Doppelte Sicherheitsstufe

Einige Dienste bieten zudem „Mehr-Faktor-Authentifizierungen“ an. Das bedeutet, dass der Nutzer mehr als eine Sicherheitsabfrage beantworten muss, um auf einen Account zuzugreifen. Dazu erhält man nach der Passwortabfrage beispielsweise per SMS einen Code auf sein Mobiltelefon, der im Anschluss eingegeben werden muss.

Wichtig ist auch ein aktueller Virenscanner. Ohne diesen Schutz ist es Bitkom-Experten zufolge äußerst gefährlich, sich im Internet zu bewegen. Umso wichtiger ist es, die Virensoftware immer auf dem neuesten Stand zu halten. Nutzer sollten deshalb die Update-Hinweise ihrer Virensoftware ernst nehmen. Gleiches gilt für das Betriebssystem, den Browser, Add-Ons und andere Programme.

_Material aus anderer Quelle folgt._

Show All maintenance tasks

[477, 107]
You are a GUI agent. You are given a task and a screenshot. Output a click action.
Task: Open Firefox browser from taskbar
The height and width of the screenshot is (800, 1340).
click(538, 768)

Eine weitere Masche: Beim sogenannten Phishing verschicken Betrüger gefälschte E-Mails mit Links zu Online-Händlern, Bezahl- oder Paketdiensten sowie sozialen Netzwerken. Dort geben die Opfer dann nichtsahnend ihre persönlichen Daten preis. Häufig holt sich aber auch ein unerkannter Trojaner diese vertraulichen Informationen. Cyberkriminelle wollen so an die Identität der Betrugsopfer in Kombination mit Zugangsdaten zu Online-Banking oder anderen Diensten kommen. Das oberste Gebot lautet daher: Stets den gesunden Menschenverstand einschalten. Banken und Unternehmen bitten ihre Kunden nie per E-Mail, vertrauliche Daten im Web einzugeben. Diese Mails sollten am besten sofort gelöscht werden. Das Gleiche gilt für Nachrichten mit unbekanntem Dateianhang oder verdächtige Anfragen in sozialen Netzwerken.